今回はあまり知られていない、こちらの葵祭について紹介したい。
松尾大社の祭である松尾祭の歴史は、賀茂祭と同様にとても古い。貞観年間(859~877)に始まると言われている。この松尾大社は山城国の豪族だった秦氏の氏神であり、賀茂社は賀茂氏の氏神であった。こうした歴史の古さから、賀茂社と松尾大社は、王城鎮護の神社として「賀茂の厳神、松尾の猛霊」と並び称されている。また賀茂社の賀茂氏と、松尾大社の秦氏は関係がとても深い。神社の歴史としても、賀茂神社と松尾大社はとても古く山城国(現在の京都)でもっとも重要な神社とされている。
このように歴史のある松尾大社の祭が、3月の中の卯の日と4月の上の酉の日に行われていた「松尾祭」である。現在では4月20日前後と、その3週間後に行われている。今年は今日、5月17日が還幸祭である。

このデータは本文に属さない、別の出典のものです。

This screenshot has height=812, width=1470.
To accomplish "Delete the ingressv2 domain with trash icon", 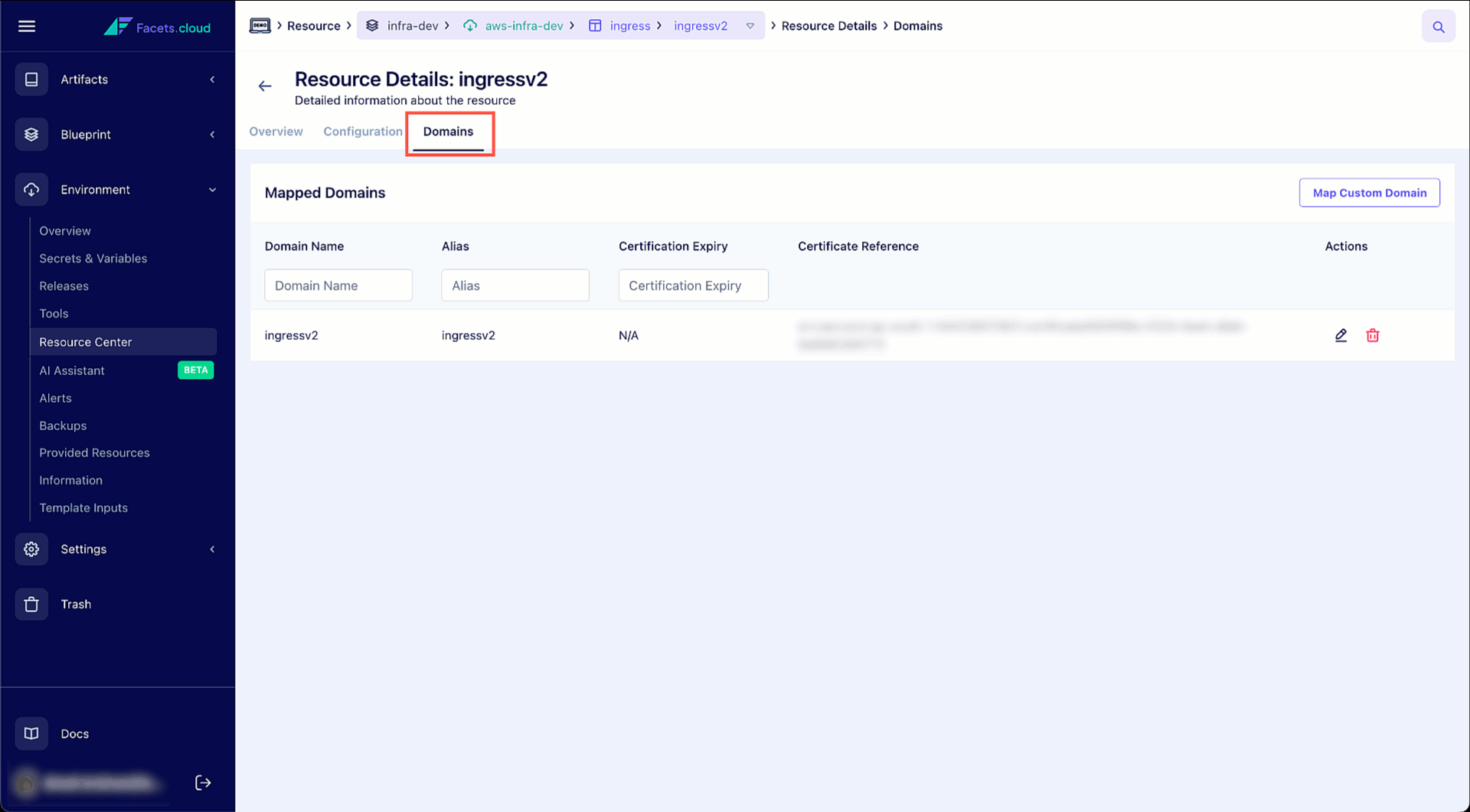I will 1373,335.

前の祭は神幸祭、後の祭を還幸祭という。神幸祭は松尾の神が本殿から分霊を受けて西七条御旅所などへ「おいで」になるものである。その3週間後に行われる還幸祭は各旅所から旭日の杜(現在の西寺跡)に集り、松尾大社へ「おかえり」になる祭礼である。
この還幸祭で、松尾大社の本社、楼門、社殿をはじめ、各御旅所や御輿、更には供奉する神職の方々が葵と桂で飾る。そのため、この松尾祭の還幸祭も「葵祭」と称されているのである。

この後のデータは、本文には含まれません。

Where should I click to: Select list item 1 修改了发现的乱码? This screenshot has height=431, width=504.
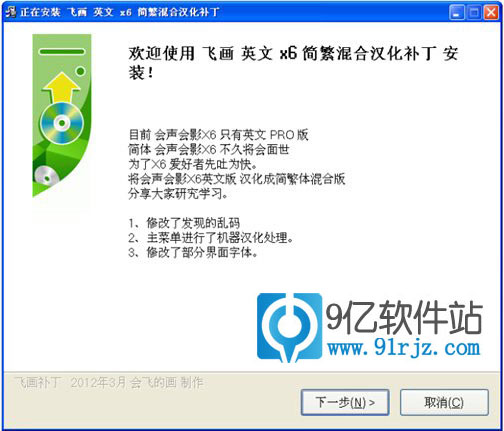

祭のメインイベントは、旭日の杜で行われる、西ノ庄の粽講のお供えと、赤飯座の特殊神饌を受けて行われる祭典である。宮司以下、神職や、氏子の代表者が列して祭礼を行う。その赤飯座や粽講というのは氏子の中でも決まった家が代々、守ってきているコミュニティの一つである。こうした氏子の方々の力があってこそ、祭は維持・継承されてきたのである。松尾大社の氏子のエリアはとても広い。祭の中心は松尾の神が分霊されている御神輿ではあるものの、氏子を中心とした人々が祭を維持している「思い」はとても強い。その現れが大社から御旅所へ「おいで」にあるのと、御旅所から大社へ「おかえり」になるという祭の通称である。あくまで、大社側ではなく、氏子の住むエリアである御旅所が基点となっているところにも現われているのであろう。
祭を維持・継承しようとするコミュニティの強い思いがひしひしと伝わるこの祭は、あまり知られていないかも知れないが、京都の伝統を理解する上でとても役立つものといえる。